Kassandra Zarate. Photo by Juliana Luna.
Kassandra Zarate. Photo by Juliana Luna.

This article was written by BenitoLink intern Juliana Luna

“Love,” “rosy,” “hysteria,” “natural,” “fun” and “colorful” are words used by the cast to describe the upcoming production of “Bye Bye Birdie,” by San Benito Stage Company.

Running for six performances between July 15 and 30 at the Hollister High School Auditorium, this summer show consisting of 32 actors and 13 crew is something of an American classic stage musical. The actors range from 10 to 50 years old.

“Parents bring in the mature level and we have the teens screaming for Conrad,” said director Derek Barnes. “Then we got little kids who are in the middle of everything saying ‘do I listen to my parents or do I not listen to them?’” 

Barnes directed his first show, “The Addams Family,” for the Hollister High School Drama Department in March.

“Bye Bye Birdie” takes place in the 1950s, and was released as a film in 1963.

“It’s a reimagining of Elvis Presley when he went off to war,” said Barnes.

Photo by Juliana Luna.
Photo by Juliana Luna.

He said the play is about love, relationships and family, and tells the story of songwriter and music publisher Albert Peterson trying to keep his company’s reputation relevant following the news that his main client, Conrad Birdie, is getting drafted.

“So they try to hatch this plan to keep the popularity going,” said Barnes.

That plan is for Conrad Birdie to kiss a random fan on live television.

The Stage Company originally planned to do “Bye Bye Birdie” in 2020 but canceled because of COVID-19. Two years later, the coronavirus continues to be a challenge.

While doing “The Addams Family,” one cast member got COVID; with “Birdie” there were 15 reported cases among the cast. 

“We had a big team effort,” said Barnes about the staff taking on different roles to supplement absences. 

Angela Prak and Abby Chase, voice and choreography directors, filled in as main directors throughout rehearsals. 

“The feeling of reviving a show is exciting and being able to come back is fun,” Prak said.

She was part of the Stage Company’s 2007 production of “Birdie” and joined as a staffer in 2014.

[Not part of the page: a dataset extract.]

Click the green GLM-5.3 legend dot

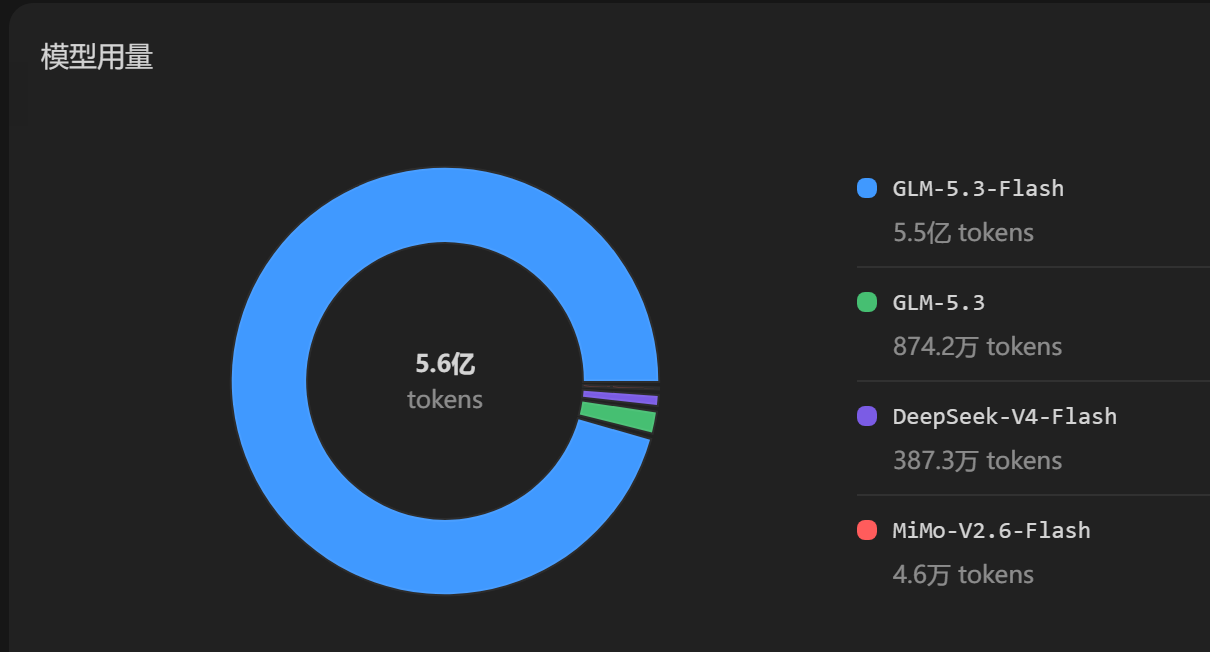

As a vivid dancer, Chase incorporated movements from movies set in the ’50s with some of her own style. Audiences might be reminded of dances from “Mamma Mia,” a movie Chase studied for inspiration.

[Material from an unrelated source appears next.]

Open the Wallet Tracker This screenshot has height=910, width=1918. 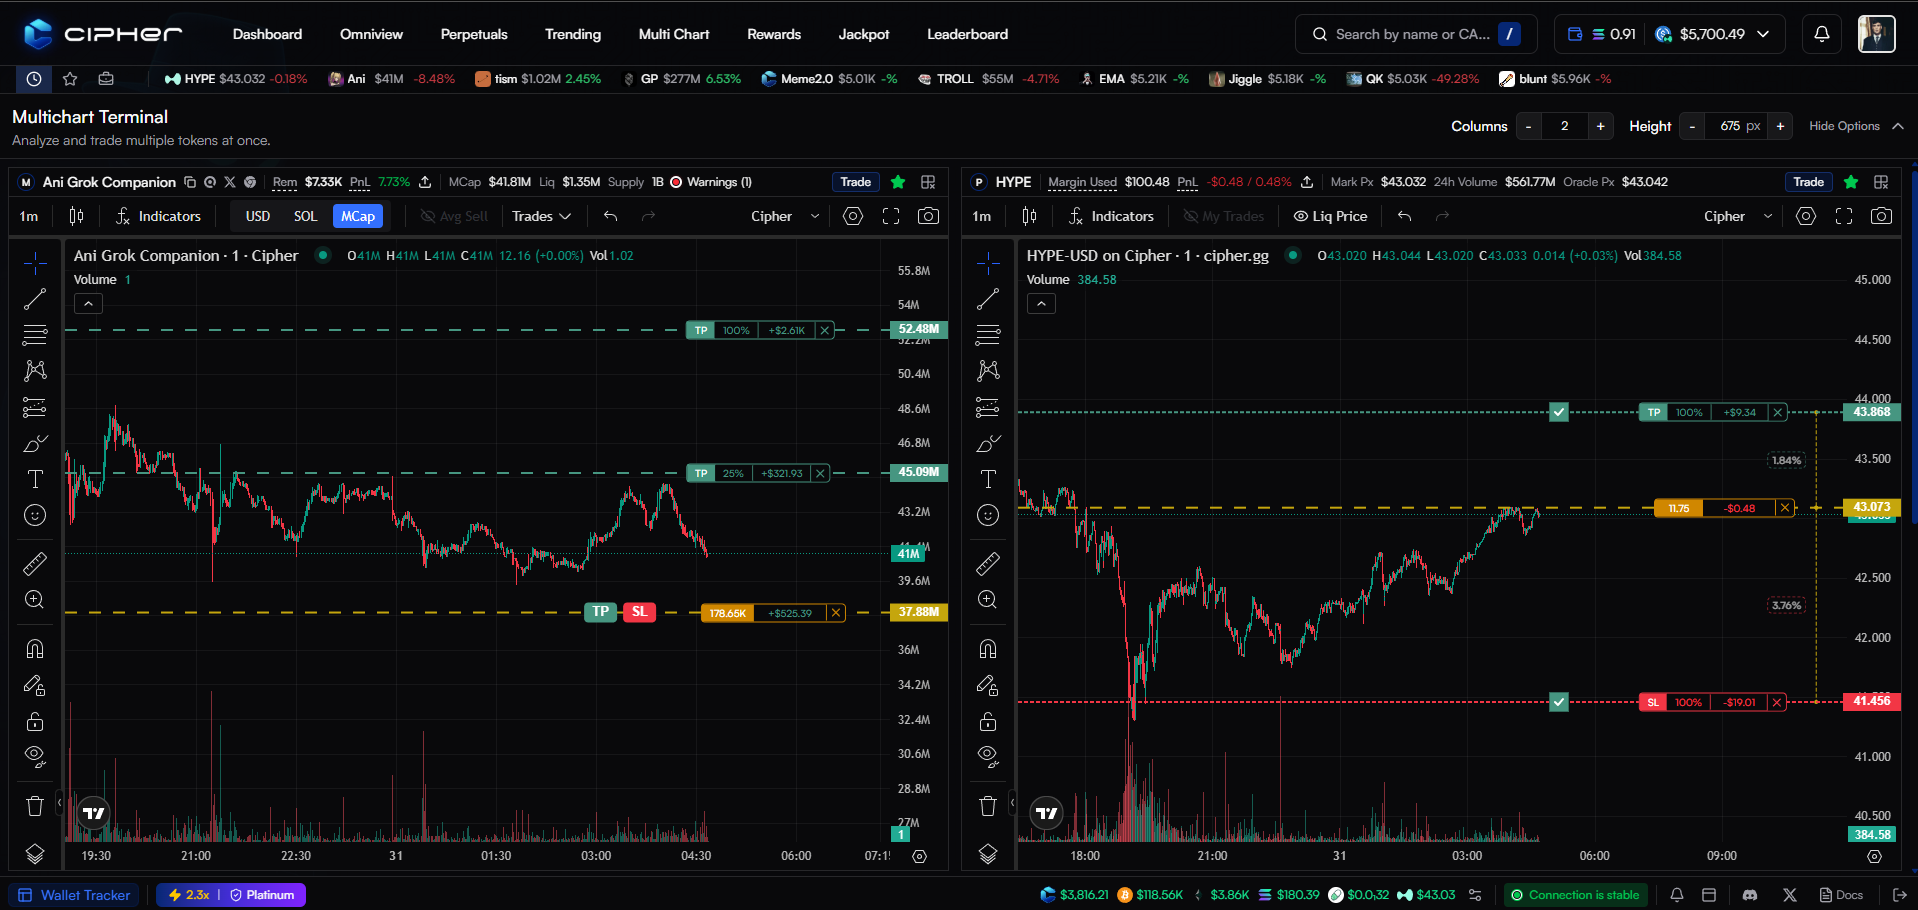[75, 895]
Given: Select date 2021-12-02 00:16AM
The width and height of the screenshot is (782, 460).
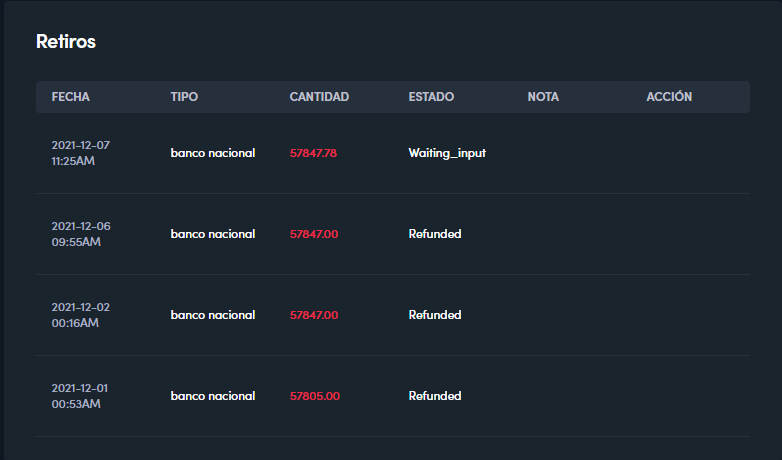Looking at the screenshot, I should click(81, 315).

After Chase showed what was required in the dances, she said many of the actors looked at her in shock.

“Oh, my God, that was very fast,” was their reaction to her performance, she said.

If anyone felt nervous about dancing, Chase let them know to keep going and smile, or at least make something up.

“Smile or have fun,” she said.

Kassandra Zarate plays Rosie Alvarez, Albert Peterson’s secretary—a strong, outspoken and confident woman. 

Zarate couldn’t help but think of Rosie as herself. 

“She is motivated and pushes herself because she doesn’t have anyone to do it,” said Zarate.

But there is one minor difference between Rosie and Zarate.

“I slouch and she stands tall and proud,” she said.

Zarate said when portraying a character, it’s more than just putting on makeup and a costume.

“As actors, we have to embody our character,” she said. 

PJ Crocker plays the anxious Albert Peterson.

PJ Crocker (left) and Noah Ramirez. Photo by Juliana Luna.
PJ Crocker (left) and Noah Ramirez. Photo by Juliana Luna.


“He’s the manager but he’s a kinda lousy fiancé,” said Crocker. 

Albert is engaged to Rosie—sort of.

“It’s complicated,” said Crocker and Zarate.

Since Albert runs around in his scenes, before each rehearsal Crocker prepares by dashing across the stage.

“I start to build this anxiety that he possesses all the time,” Crocker said.

In the first scenes, the audience may find Albert discreetly taking pills to calm down. 

Kim MacAfee is the typical teenage girl of the 1950s, wanting to have fun and try something new. Grace Zendejas plays her as a loud yet sweet girl. 

“Mother! Times are changing! Birdie is coming to kiss me!” MacAfee says throughout the show. 

Because teenagers make decisions out of impulse, Zendejas said she tries to not think too much.

Kim’s mother Doris MacAfee is played by Shirley Murphy, who has a history of acting with the Stage Company and worked with many of the current cast members.

“I remember the kids when they were six years old,” Murphy said.

Murphy acted during her high school and college years. She’s performed in 11 shows with the SBSC. 

“If you can get in mind of your character, who they are, what motivates them, it comes out naturally,” Murphy said.